Rachel hanya ingin menyelamatkan nyawa adiknya.
Namun bantuan dari ayah tirinya itu justru berubah menjadi mimpi buruk ketika ia dijual pada Tom—seorang pria kaya, kejam, dan terobsesi memilikinya. Terperangkap dalam sangkar emas yang menyesakkan, Rachel akhirnya memilih kabur dan mempertaruhkan segalanya demi kebebasan.
Di saat itulah ia bertemu Liam Smith. Pria misterius yang tampak dingin dan tak tersentuh. Bagi Rachel, Liam hanyalah seorang penyelamat. Tapi ia tidak tahu satu hal, bahwa Liam adalah bos mafia dan dirinya adalah seseorang yang pernah menyelamatkan hidupnya yang tak pernah bisa Liam lupakan.
Namun, ketika Rachel akhirnya mengetahui siapa Liam sebenarnya, ia dihadapkan pada dua pilihan. Akankah ia mampu bertahan dengan pria yang bisa melindunginya dari seluruh dunia? Atau akankah ia justru memilih meninggalkannya sebelum dunia Liam menghancurkan hidupnya?
Karya ini diterbitkan atas izin NovelToon Yellow Sunshine, isi konten hanyalah pandangan pribadi pembuatnya, tidak mewakili NovelToon sendiri
De Javu
Koridor malam itu tampak sunyi, bahkan nyaris terlalu sunyi untuk sebuah tempat yang dihuni manusia. Lampu-lampu dinding menyala redup dengan jarak yang teratur, memantulkan kilap dingin di lantai marmer yang bersih tanpa cela. Malam telah turun sepenuhnya, membawa udara yang terasa lebih berat daripada siang hari. Rachel melangkah perlahan, sepatunya nyaris tak bersuara, seolah gedung itu menuntut setiap orang yang masuk untuk menahan diri, bahkan juga menahan napas.

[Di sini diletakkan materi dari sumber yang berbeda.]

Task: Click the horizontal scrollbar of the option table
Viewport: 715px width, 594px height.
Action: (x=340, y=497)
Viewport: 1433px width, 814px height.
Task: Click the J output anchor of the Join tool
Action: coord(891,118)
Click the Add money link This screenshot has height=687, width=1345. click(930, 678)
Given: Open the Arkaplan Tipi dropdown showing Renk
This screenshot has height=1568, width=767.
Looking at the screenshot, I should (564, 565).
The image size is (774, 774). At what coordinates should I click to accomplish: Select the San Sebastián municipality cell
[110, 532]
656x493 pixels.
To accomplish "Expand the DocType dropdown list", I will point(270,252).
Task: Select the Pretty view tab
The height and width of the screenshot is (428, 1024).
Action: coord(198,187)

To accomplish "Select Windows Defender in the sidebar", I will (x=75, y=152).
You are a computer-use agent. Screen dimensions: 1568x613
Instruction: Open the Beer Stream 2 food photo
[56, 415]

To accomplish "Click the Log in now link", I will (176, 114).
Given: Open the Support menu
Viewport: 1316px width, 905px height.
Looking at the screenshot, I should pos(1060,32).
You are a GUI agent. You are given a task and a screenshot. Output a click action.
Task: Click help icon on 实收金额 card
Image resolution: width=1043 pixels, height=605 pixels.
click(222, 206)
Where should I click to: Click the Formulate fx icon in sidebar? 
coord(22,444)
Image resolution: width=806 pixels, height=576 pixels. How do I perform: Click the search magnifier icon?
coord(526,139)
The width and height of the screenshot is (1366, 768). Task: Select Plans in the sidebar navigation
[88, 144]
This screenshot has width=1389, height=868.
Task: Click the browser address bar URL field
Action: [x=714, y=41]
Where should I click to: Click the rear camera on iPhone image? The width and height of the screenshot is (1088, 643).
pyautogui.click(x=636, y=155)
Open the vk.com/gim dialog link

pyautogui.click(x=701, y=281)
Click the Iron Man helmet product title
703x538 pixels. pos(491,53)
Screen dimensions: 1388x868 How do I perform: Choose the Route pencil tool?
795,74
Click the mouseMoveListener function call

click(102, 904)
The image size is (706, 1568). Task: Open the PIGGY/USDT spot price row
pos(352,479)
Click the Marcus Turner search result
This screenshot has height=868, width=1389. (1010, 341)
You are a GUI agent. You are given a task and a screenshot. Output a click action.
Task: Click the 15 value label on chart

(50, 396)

Di depan pintu besar, dua pria bertubuh tinggi dan kekar berdiri tanpa bergerak. Setelan hitam mereka rapi, dengan ekspresi wajah kosong dan mata tajam mengamati setiap gerak. Sedikit menjauh dari mereka, seorang pelayan berdiri dengan sikap formal, tangan terlipat di depan tubuhnya, dan wajah netral seperti topeng yang profesional. Pemandangan itu membuat Rachel merasa benar-benar asing di tempat ini, seperti tamu yang tidak benar-benar diundang. Atau lebih tepatnya, seperti seseorang yang berada di sini bukan atas kehendaknya sendiri.
Setiap langkah yang ia ambil terasa salah. Kadang terlalu lambat, kdang terlalu cepat, dan kadang terlalu ragu—namun ia tetap datang. Bukan karena keinginannya, melainkan karena satu kata yang terus terngiang di kepalanya sejak sore tadi, yakni sebuah perintah.
Salah satu penjaga mengetuk pintu sekali, singkat dan tegas, lalu membukanya dari luar. Tatapannya lalu beralih pada Rachel. “Silakan masuk. Tuan Liam menunggu.” katanya. Nada suaranya datar, tanpa basa-basi.
Rachel pun mengangguk kecil, lalu melangkah melewati mereka. Ketika ia sudah berada di dalam, pintu itu menutup di belakangnya dengan bunyi pelan namun rasanya seperti benar-benar memisahkannya dari dunia di luar sana.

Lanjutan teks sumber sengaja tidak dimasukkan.